**WHAT TO DO**
A – Set down the stretch of the text about Artis and electric vehicles from "Meanwhile Artis contacted" through "burn within him.", word for word.
B – Decide whether each statement below agrees with the text about Artis and electric vehicles. Answer yes or no for each, and quote the words from that text that settle it. (i) Artis was 21 years old when he developed an electric taxi project for Liepaja. (ii) The banks backed Artis's idea. (iii) Artis spent a year figuring out how to build electric bikes.
C – Write what comes next in the text about Artis and electric vehicles, starting after its final sentence.

**DOCUMENT EXTRACT**
Electric karting? Baloney!

Artis’s idea is based on his green view of life: a world in which people can travel about quickly and conveniently, without generating emissions.

When Artis was 21 years old, he developed an electric taxi project for Liepaja, at which point he approached Girts. I told him that there was not much potential – the market was small and limited.

Meanwhile Artis contacted a Vice-President of Tesla and agreed that Liepaja would be the first city in Europe to receive delivery of three Tesla Model S cars. The banks said no to Artis’s idea, but the idea of electric transportation continued to burn within him.

Over the course of a year, Artis figured out how to build electric bikes, but the true hour of success for this production, sales and rental project had not yet come. Despite this, the fact that he’d learned about the technology of producing electric vehicles from top to bottom inspired him, and gave him the determination to create something more unusual and powerful.

(Collected data entries)
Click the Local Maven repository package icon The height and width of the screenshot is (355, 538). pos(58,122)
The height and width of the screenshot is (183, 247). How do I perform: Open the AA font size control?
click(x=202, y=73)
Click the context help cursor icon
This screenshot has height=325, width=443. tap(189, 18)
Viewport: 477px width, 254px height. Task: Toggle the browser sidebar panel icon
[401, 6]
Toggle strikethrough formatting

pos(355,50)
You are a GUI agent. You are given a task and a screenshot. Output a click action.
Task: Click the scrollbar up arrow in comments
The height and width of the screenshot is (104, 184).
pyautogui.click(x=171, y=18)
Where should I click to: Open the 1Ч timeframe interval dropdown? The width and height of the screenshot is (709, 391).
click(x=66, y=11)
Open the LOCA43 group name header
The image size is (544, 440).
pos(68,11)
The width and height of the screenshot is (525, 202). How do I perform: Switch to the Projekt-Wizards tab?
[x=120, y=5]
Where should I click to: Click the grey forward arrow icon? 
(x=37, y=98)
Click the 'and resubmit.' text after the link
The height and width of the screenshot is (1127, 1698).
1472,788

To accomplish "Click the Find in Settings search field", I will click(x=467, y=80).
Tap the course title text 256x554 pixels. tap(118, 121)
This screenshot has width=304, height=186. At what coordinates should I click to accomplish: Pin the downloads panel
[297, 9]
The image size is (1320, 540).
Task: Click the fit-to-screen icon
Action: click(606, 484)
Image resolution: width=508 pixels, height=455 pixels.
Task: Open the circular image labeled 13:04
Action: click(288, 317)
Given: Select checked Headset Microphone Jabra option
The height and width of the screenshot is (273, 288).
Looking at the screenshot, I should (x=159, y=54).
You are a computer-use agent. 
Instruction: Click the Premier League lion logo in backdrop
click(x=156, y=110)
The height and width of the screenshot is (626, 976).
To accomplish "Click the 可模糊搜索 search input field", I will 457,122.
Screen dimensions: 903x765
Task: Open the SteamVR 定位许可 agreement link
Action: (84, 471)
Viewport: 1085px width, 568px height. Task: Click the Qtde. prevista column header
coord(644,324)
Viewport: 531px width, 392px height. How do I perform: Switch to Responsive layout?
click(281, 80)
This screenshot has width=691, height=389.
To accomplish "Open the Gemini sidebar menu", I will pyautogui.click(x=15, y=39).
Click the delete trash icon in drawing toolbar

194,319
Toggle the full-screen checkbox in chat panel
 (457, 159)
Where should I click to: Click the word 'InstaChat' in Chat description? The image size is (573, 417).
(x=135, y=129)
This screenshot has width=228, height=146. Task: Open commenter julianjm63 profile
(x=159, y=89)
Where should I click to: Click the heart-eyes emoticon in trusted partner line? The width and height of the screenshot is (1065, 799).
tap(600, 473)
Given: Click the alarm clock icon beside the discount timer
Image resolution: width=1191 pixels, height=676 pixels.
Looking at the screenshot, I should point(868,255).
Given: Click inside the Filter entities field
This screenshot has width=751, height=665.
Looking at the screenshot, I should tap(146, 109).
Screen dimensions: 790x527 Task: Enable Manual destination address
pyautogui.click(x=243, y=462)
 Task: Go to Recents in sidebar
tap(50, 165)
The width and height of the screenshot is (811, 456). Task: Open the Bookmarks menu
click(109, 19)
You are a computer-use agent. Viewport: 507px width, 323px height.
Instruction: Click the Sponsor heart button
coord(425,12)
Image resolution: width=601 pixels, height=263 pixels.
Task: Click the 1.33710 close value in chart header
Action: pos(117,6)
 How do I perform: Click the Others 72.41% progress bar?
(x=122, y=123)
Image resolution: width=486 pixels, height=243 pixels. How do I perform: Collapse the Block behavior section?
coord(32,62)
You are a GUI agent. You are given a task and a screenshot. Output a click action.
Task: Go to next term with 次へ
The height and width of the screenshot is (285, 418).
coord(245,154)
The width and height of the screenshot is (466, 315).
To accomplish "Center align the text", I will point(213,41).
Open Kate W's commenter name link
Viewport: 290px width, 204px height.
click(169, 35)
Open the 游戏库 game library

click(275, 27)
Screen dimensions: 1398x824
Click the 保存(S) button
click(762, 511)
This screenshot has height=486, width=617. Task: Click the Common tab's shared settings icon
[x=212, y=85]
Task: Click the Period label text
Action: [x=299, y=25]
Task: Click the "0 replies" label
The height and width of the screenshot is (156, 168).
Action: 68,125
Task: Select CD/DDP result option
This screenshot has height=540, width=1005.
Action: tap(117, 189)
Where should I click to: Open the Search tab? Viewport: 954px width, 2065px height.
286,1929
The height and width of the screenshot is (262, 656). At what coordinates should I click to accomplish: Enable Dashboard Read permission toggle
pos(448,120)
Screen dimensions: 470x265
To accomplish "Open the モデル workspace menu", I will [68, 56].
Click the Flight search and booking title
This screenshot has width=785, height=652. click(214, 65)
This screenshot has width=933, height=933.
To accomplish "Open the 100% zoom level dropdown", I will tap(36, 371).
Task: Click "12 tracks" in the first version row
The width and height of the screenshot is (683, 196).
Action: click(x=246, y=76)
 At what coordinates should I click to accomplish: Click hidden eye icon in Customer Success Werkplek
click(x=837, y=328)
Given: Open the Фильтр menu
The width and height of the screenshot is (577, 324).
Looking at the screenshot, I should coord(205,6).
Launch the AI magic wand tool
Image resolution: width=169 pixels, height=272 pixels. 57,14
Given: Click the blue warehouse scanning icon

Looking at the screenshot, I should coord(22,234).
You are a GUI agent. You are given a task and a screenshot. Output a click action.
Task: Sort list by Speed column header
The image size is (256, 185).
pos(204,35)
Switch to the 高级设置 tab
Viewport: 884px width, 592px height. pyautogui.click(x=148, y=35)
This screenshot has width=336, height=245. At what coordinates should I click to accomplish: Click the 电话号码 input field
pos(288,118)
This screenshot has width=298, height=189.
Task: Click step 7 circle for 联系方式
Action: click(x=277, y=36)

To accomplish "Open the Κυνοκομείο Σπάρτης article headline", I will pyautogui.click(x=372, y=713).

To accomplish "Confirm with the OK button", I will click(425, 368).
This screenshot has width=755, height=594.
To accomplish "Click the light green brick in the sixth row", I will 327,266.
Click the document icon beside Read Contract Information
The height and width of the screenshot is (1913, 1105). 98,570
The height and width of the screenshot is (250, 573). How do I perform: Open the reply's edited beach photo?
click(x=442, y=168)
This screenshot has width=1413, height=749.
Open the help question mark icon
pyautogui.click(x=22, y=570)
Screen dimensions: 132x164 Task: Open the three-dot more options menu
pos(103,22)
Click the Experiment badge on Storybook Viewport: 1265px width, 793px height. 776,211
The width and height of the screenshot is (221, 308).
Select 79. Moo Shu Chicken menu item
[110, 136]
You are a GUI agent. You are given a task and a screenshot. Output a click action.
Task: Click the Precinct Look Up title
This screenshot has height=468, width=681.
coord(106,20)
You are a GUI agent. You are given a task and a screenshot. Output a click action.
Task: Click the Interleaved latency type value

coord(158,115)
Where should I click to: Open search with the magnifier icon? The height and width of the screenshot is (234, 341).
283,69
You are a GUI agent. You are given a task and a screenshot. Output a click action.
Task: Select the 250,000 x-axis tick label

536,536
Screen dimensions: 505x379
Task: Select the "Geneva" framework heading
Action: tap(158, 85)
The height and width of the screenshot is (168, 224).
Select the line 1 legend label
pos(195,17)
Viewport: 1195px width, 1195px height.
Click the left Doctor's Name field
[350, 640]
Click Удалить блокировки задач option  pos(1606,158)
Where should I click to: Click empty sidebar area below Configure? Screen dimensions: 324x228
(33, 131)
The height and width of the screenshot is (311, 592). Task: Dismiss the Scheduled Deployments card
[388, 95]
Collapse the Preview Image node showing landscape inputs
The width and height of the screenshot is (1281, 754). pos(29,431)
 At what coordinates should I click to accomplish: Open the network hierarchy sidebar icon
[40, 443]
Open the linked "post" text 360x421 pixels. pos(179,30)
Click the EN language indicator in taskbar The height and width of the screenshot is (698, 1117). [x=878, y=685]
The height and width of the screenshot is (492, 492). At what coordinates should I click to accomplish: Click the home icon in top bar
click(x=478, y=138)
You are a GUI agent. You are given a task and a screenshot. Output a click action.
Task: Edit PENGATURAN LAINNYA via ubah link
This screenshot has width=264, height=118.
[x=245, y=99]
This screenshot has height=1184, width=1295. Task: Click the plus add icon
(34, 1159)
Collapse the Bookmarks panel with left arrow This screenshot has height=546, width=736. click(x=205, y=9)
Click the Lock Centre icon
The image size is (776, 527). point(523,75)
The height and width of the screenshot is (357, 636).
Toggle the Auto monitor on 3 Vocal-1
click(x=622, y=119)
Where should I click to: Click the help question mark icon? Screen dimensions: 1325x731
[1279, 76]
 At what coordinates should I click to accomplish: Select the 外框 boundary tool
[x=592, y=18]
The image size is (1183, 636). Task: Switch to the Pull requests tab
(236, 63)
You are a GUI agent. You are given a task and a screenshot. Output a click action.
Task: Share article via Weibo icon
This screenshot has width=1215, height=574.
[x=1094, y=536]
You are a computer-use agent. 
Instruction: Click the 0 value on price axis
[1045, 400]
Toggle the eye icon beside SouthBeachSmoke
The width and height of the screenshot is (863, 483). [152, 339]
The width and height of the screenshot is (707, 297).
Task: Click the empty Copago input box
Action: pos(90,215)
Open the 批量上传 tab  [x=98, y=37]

**RESPONSES PER TASK**
A –
Meanwhile Artis contacted a Vice-President of Tesla and agreed that Liepaja would be the first city in Europe to receive delivery of three Tesla Model S cars. The banks said no to Artis’s idea, but the idea of electric transportation continued to burn within him.

B –
(i) Yes: "When Artis was 21 years old, he developed an electric taxi project for Liepaja"
(ii) No: "The banks said no to Artis’s idea"
(iii) Yes: "Over the course of a year, Artis figured out how to build electric bikes"

C –
Electric go-kart production is the outcome of an unusual bet. During a conversation with Janis Krastiņs, Head of the Latvian Automobile Federation’s Rally Commission, Artis learned that karting is the basis for all motorsport. He got the idea that he had to build electric go-karts! Krastiņs called this idea complete baloney, but Artis’s ambitions were so great that he invested €10,000 to give the boy a chance to build an electric go-kart that could outperform petrol engine karts. The result was the first prototype and the birth of the Blue Shock Race karting brand.

More serious growth started in 2015, when the business changed its form to SIA Blue Shock Race, and we were joined by businessman Girts Celajs. We’d previously discussed some of my ideas, including electric taxis, but he decreed that he had to see the potential to earn millions.

These days, this is the reality, thanks to Celajs coming on board as a business angel and strategist. In the first few years, he invested 200,000 and patiently worked with us to establish a profitable business. Currently our turnover can be measured in millions, and the company employs over 40 workers. Go-karts built in Liepaja have been sold in over 15 countries including the United States, Monaco, Qatar, United Arab Emirates, Hong Kong, Singapore and elsewhere.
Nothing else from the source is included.